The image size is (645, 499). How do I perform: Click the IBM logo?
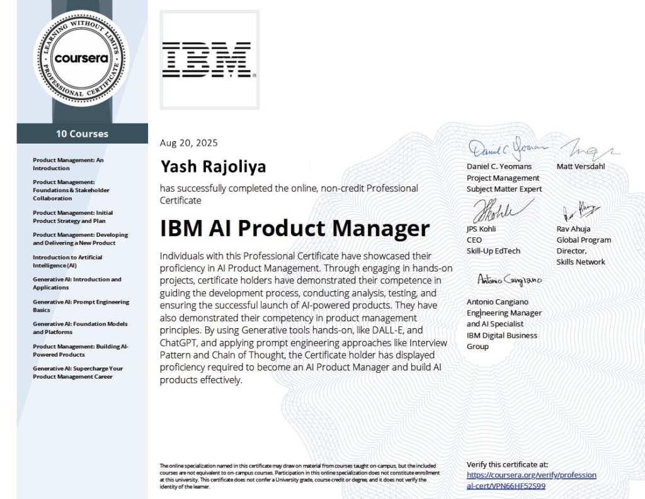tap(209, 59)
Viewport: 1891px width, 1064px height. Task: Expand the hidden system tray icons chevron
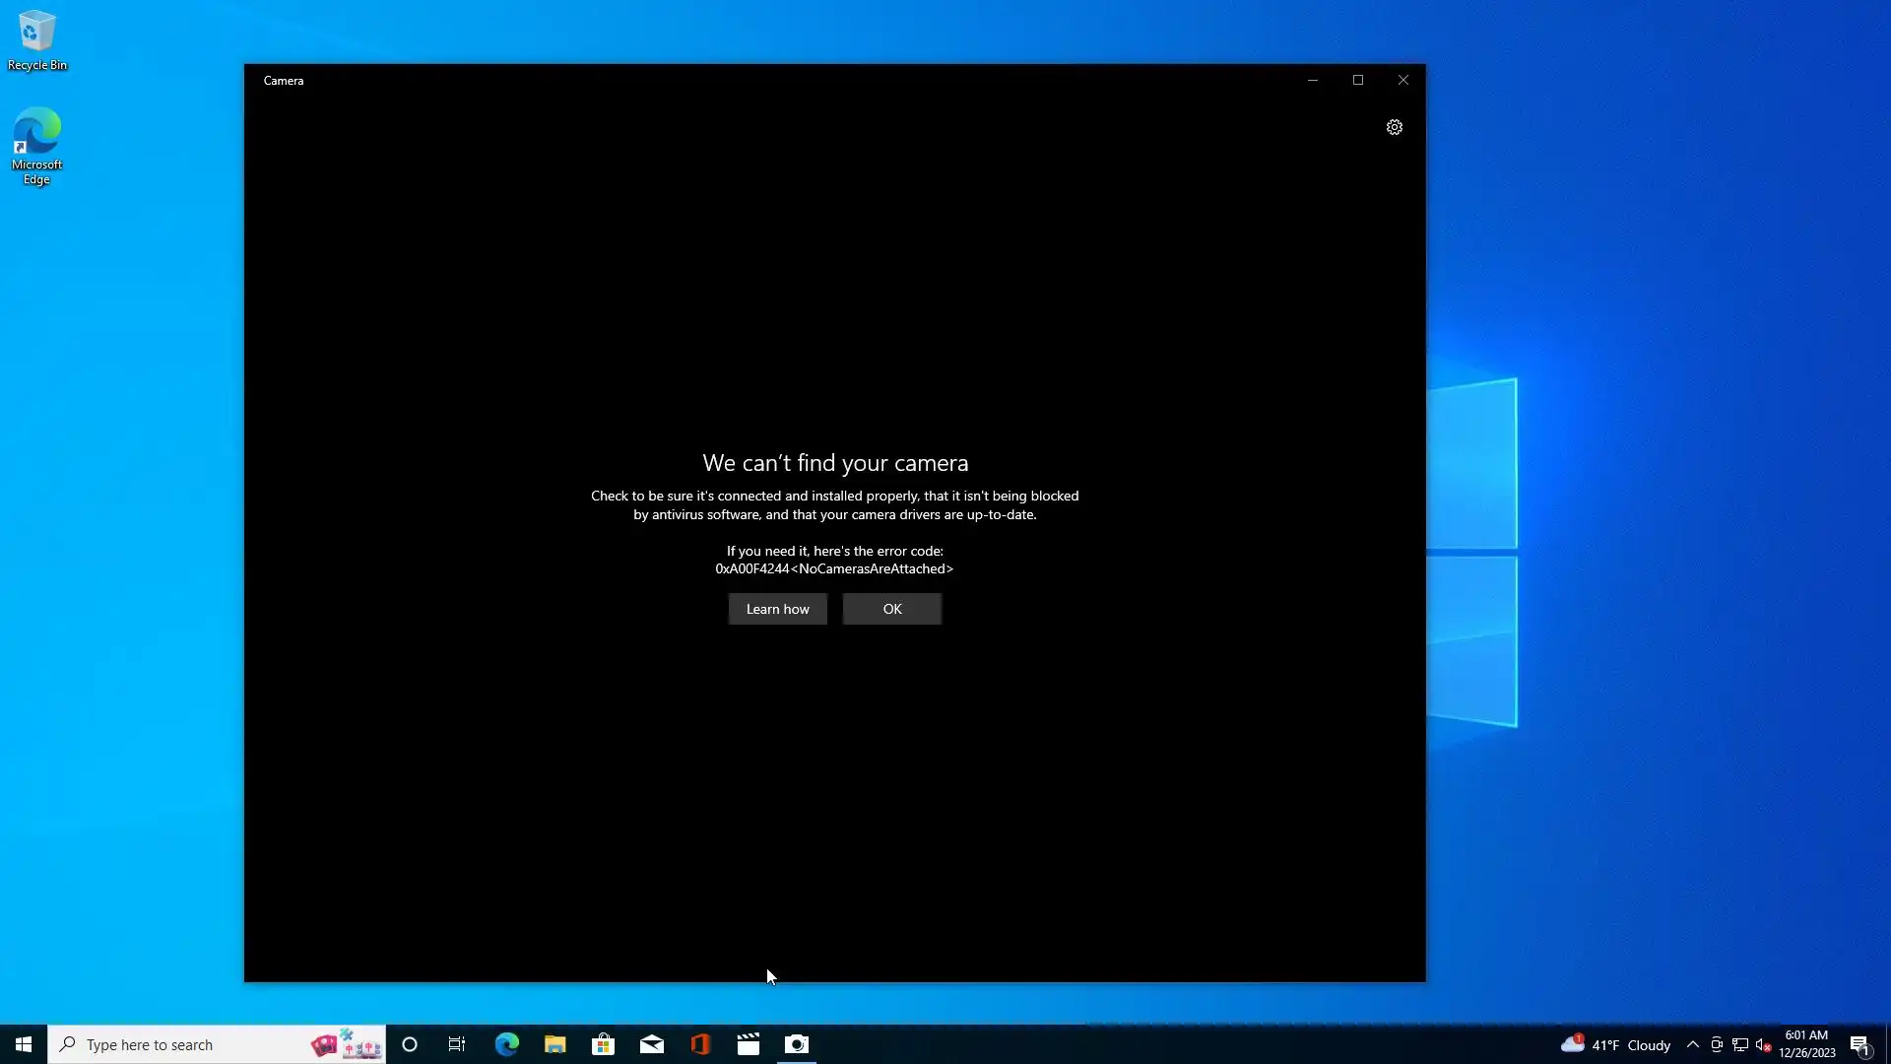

──────────

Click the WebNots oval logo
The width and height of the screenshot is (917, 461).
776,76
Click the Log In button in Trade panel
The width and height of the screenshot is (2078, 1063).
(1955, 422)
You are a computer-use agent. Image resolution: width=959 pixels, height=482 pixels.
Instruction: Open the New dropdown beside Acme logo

──────────

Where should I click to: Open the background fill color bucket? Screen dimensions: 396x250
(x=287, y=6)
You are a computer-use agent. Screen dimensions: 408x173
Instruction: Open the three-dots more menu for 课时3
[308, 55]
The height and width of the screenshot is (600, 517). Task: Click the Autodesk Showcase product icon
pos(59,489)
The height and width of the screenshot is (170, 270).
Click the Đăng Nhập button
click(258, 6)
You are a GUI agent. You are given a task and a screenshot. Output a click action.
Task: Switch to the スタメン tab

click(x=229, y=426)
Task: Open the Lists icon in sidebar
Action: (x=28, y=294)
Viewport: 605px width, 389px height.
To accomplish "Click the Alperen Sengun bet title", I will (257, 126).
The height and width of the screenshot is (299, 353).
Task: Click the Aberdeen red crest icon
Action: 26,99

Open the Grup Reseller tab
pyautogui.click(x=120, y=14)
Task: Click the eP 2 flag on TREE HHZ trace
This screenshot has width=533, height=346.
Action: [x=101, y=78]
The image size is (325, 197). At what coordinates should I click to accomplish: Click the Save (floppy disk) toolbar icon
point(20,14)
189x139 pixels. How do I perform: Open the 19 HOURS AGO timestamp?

──────────

- EXERCISE PROMPT -
List every line of the records above that contains the word "width".

- FINAL RESULT -
Viewport: 1891px width, 1064px height. Task: Expand the hidden system tray icons chevron
The width and height of the screenshot is (917, 461).
The width and height of the screenshot is (2078, 1063).
You are a computer-use agent. Image resolution: width=959 pixels, height=482 pixels.
The height and width of the screenshot is (600, 517). Task: Click the Autodesk Showcase product icon
The height and width of the screenshot is (170, 270).
Viewport: 605px width, 389px height.
The height and width of the screenshot is (299, 353).
This screenshot has width=533, height=346.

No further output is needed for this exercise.